Chapter 15: Drug Therapy of Hypertension, Edema, and Disorders of Sodium and Water Balance
A 46-year-old man with uncomplicated stage 1 hypertension is placed on lisinopril and hydrochlorothiazide. After several weeks, the patient develops a dry cough. What is the underlying cause of the cough?
a. Bradykinins that accumulate because of the effects of lowering blood pressure.
b. Bradykinins that accumulate because of the effects of lisinopril.
c. The diuresis caused by hydrochlorothiazide dries out mucus membranes in the upper respiratory tract.
d. The dry cough is unrelated to the pharmacological effects of either drug.
Answer is b. Between 5 and 20% of patients taking ACE inhibitors develop dry cough which some patients cannot tolerate. The cough is caused by the accumulation of bradykinin and substance P that is a direct result of inhibiting ACE, which is the enzyme that degrades these endogenous peptides. For patients who cannot tolerate the cough, ARBs are a good option because there is a much lower incidence of this adverse effect.
A 55-year-old woman who begins taking amlodipine to lower her blood pressure develops edema in her ankles after several weeks of taking the drug. What is causing the edema?
a. The reduced blood pressure is causing reduced water excretion by the kidneys.
b. Amlodipine has direct effects on the kidney to reduce water excretion.
c. Amlodipine increases capillary hydrostatic pressure by dilating precapillary arterioles without dilating postcapillary vessels.
d. The edema is unrelated to the pharmacological effects of the drug.
Answer is c. The calcium channel blockers are selective for inhibiting arteriolar smooth muscle compared to venous smooth muscle. This can result in an increase in capillary hydrostatic pressure which forces fluid into the interstitial space. To alleviate the edema, calcium channel blockers are often administered with a thiazide diuretic to prevent the edema. This combination also has additive antihypertensive effects since thiazides lower blood pressure through a different mechanism.

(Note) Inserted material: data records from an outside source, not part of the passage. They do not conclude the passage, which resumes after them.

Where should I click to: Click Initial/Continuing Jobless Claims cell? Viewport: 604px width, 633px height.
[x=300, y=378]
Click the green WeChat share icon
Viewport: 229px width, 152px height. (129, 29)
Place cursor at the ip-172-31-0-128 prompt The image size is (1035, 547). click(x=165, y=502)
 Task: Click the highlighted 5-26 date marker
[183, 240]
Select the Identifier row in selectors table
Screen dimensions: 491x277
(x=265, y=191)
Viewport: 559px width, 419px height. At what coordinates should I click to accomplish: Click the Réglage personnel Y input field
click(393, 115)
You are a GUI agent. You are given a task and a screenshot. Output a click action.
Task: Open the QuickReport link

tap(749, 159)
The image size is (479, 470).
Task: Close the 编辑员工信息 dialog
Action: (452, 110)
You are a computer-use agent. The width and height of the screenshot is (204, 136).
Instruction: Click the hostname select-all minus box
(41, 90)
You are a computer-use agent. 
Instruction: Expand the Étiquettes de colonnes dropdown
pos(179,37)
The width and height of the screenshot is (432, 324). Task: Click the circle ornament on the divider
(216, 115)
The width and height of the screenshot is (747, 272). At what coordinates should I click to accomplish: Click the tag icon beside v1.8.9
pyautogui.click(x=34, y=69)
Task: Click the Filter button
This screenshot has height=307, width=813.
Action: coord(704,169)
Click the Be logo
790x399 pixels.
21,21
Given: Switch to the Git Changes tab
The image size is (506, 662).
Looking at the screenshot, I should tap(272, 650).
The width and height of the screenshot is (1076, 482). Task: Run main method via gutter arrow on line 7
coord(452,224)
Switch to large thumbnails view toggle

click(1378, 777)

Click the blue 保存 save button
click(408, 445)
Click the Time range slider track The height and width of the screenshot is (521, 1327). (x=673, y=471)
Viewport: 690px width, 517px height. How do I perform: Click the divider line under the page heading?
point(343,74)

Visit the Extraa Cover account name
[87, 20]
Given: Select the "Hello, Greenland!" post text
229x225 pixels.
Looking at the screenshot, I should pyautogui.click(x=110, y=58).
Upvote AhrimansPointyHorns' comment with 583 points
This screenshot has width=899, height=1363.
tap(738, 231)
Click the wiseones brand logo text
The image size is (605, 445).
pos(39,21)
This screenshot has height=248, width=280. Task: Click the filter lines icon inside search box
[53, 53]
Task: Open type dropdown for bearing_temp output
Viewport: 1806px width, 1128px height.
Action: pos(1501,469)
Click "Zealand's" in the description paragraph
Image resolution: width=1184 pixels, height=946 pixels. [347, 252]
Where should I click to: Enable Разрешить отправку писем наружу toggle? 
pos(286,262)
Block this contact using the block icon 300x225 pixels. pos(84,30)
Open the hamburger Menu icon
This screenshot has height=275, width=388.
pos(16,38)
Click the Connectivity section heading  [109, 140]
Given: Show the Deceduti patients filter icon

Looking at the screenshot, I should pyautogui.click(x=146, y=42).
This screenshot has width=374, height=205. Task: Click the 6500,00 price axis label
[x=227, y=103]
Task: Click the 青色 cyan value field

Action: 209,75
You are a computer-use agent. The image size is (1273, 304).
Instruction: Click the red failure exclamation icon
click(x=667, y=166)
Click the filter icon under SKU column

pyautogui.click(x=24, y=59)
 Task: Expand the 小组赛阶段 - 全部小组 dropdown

An elderly man with stage 2 hypertension is taking valsartan and hydrochlorothiazide. He also takes ibuprofen for his arthritis. He monitors his blood pressure daily, and tells you that his blood pressure is often greater than 140/90. What is likely causing these high blood pressure readings?
a. The valsartan-hydrochlorothiazide combination is known to be ineffective.
b. The ibuprofen is reducing the effectiveness of the antihypertensives.